Buchtipp: „Seelenschacher“

13.12.2018

Der erste Fall der „Universitätslektor Linder“-Krimireihe von Martin Mucha hat mir sehr gut gefallen (siehe Rezension hier, daher habe ich mir einen weiteren Krimi dieser Reihe als E-Book zugelegt. Leider durch einen Irrtum gleich den 4. Fall. Jetzt muss ich wohl auf jeden Fall auch noch die Fälle 2 und 3 lesen, damit ich alle Bände rezensieren kann.

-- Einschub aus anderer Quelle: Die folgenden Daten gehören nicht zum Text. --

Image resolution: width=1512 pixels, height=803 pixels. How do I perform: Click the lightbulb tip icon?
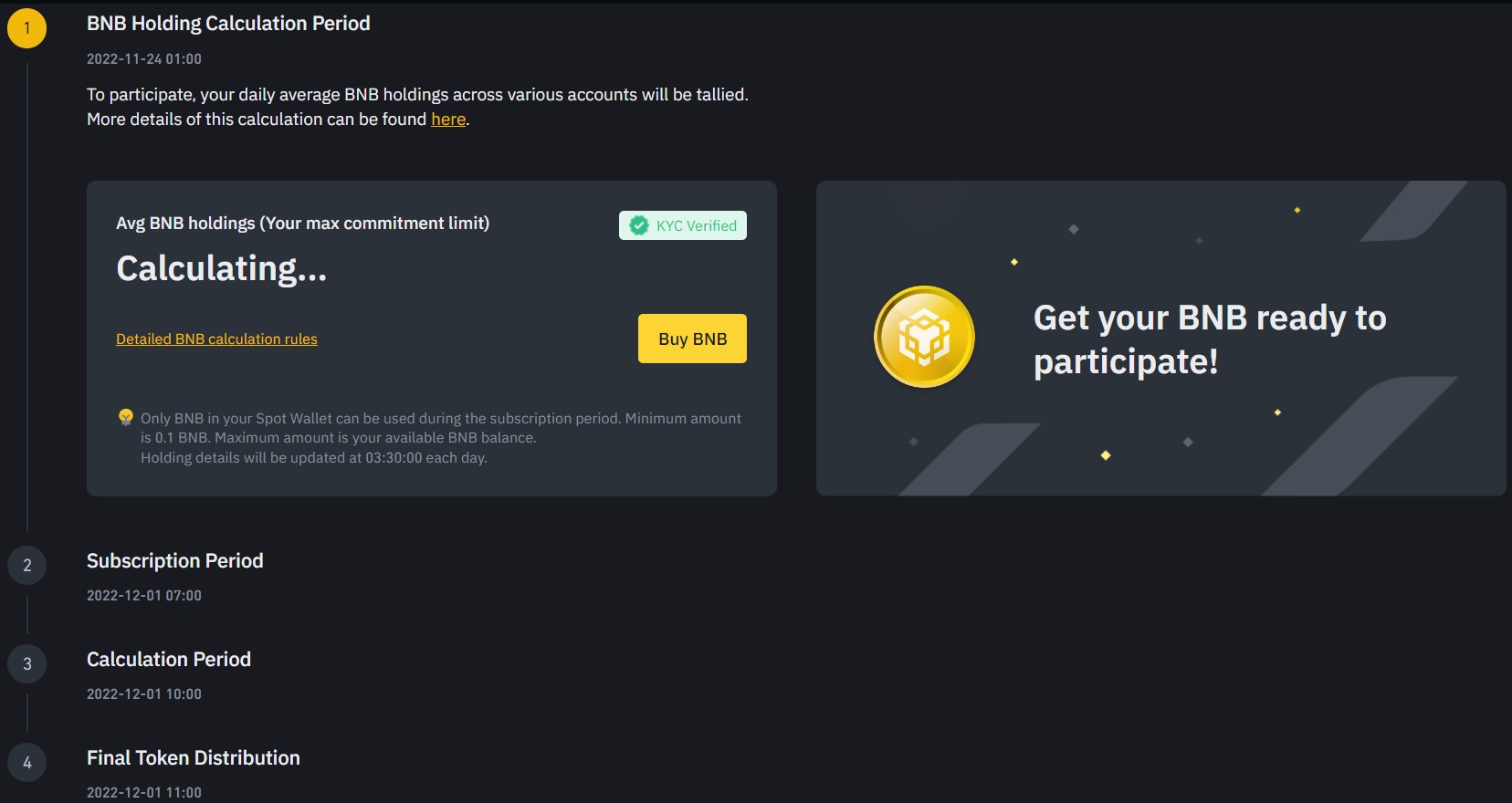(126, 417)
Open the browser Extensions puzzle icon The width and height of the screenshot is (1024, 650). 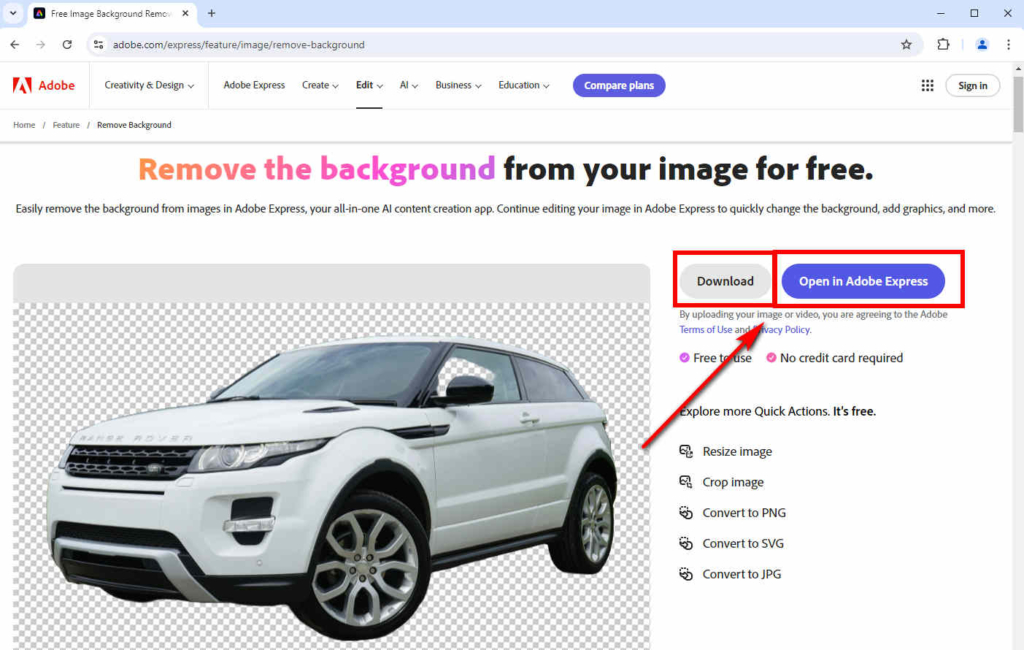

Aber das macht nichts, denn auch der 4. Fall war sehr unterhaltsam. Diesmal ermittelt der noch immer in prekären Verhältnissen lebende Universitätslektor Linder im Auftrag der Erzdiözese Wien. Er soll näheres über einen vermeintlich jüdischen, in Wirklichkeit jedoch armenischen Geldverleiher herausfinden, der menschliche Seelen als Pfand nimmt. Linder gerät wieder an alle möglichen kuriosen Menschen, diesmal an die Erben von Wissenschaftlern, die im Dritten Reich an Reichflugscheiben geforscht haben.

Im Gegensatz zum 1. Fall ist der 7. Fall noch verwirrender – und das nicht nur, weil sich vieles am Ende ganz anders herausstellt als zuerst gedacht. Skurril und mit viel schwarzem Humor, den man vielleicht nur als Ostösterreicher versteht, ist der Roman natürlich auch.

Von mir gibt’s insgesamt dann doch wieder eine Leseempfehlung, auch wenn ich jeden verstehen kann, der mit dem Buch nichts anfängt.

Das Buch ist im Buchhandel (ISBN 978-3839211335) und bei amazon erhältlich.